Victor Chelaru
Victor Chelaru

Reputation: 4837

Why does DateTime.FromBinary return different DateTime values on different machines

I found out that an app I'm working on has a bug with date times being stored incorrectly in our database. I tracked it down to some inconsistency between how DateTime.FromBinary operates.

I am using this code as a test case:

var dateTime = DateTime.FromBinary(-8587689004854775808);
string toString = dateTime.ToString();

On my Windows PC (.NET 4.5, console app), as well as on my iOS app (Xamarin.iOS 8.10.0.267), I get the following result:

5/27/2015 12:00:00 AM

However, on our azure server it's coming out as the same date, but 6:00 AM.

As a quick test I fired up DotNetFiddle:

https://dotnetfiddle.net/ziBwfA

Sure enough the output there is:

5/27/2015 6:00:00 AM

Note that I also outputted the "Kind" property, and it came back as 'Local' so I don't think it's a local vs. utc issue.
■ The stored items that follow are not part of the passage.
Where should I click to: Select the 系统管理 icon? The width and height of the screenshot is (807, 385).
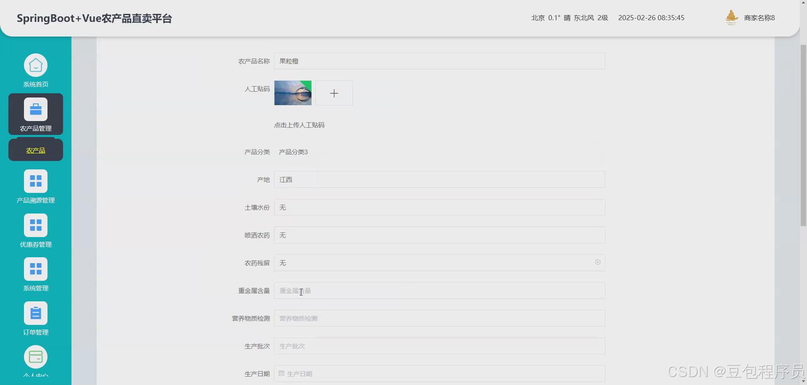coord(36,269)
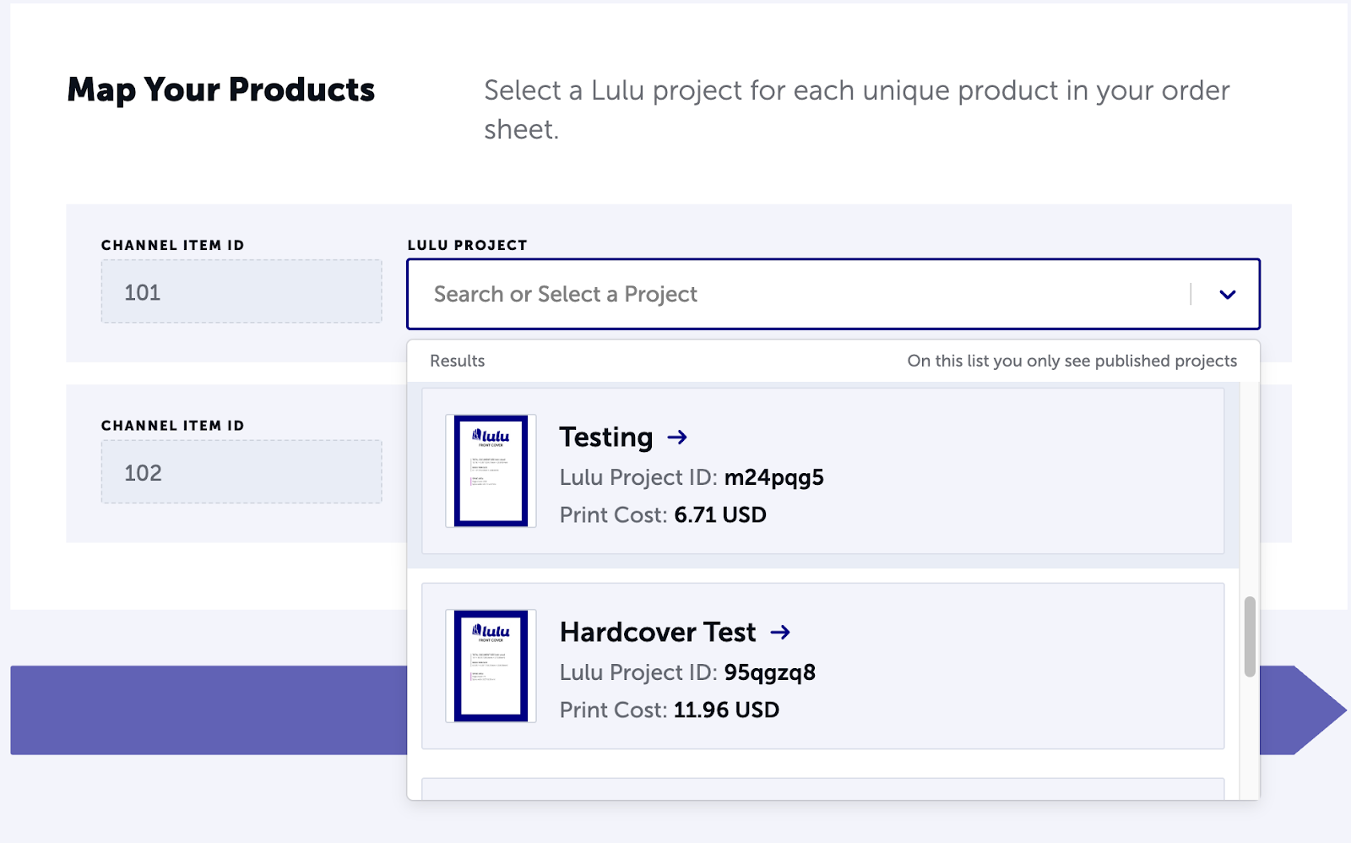The image size is (1351, 843).
Task: Click the Hardcover Test arrow icon
Action: click(x=781, y=632)
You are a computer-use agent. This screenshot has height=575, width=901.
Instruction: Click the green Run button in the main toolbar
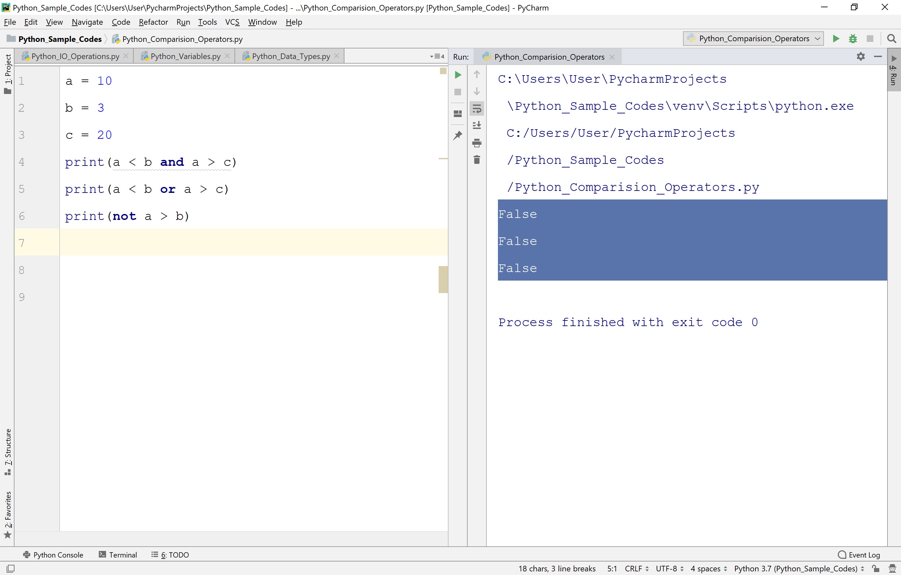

Any thoughts as to why this might occur?

Upvotes: 4

Views: 1566

Answers (1)

Andrew Whitaker
Andrew Whitaker

Reputation: 126052

You're probably serializing the DateTime on a machine in one time zone, then deserializing it on a machine in another time zone. This is well-documented on MSDN:

In some cases, the DateTime value returned by the FromBinary method is not identical to the original DateTime value supplied to the ToBinary method. For more information, see the next section, "Local Time Adjustment".

It then goes on to explain:

If a local DateTime object is serialized in one time zone by the ToBinary method, and then deserialized in a different time zone by the FromBinary method, the local time represented by the resulting DateTime object is automatically adjusted to the second time zone.

This seems to fit pretty well with the behavior you're seeing.

You might want to consider storing your dates in UTC (possibly with an offset, depending on your application). See this answer for best practices around storing dates and times.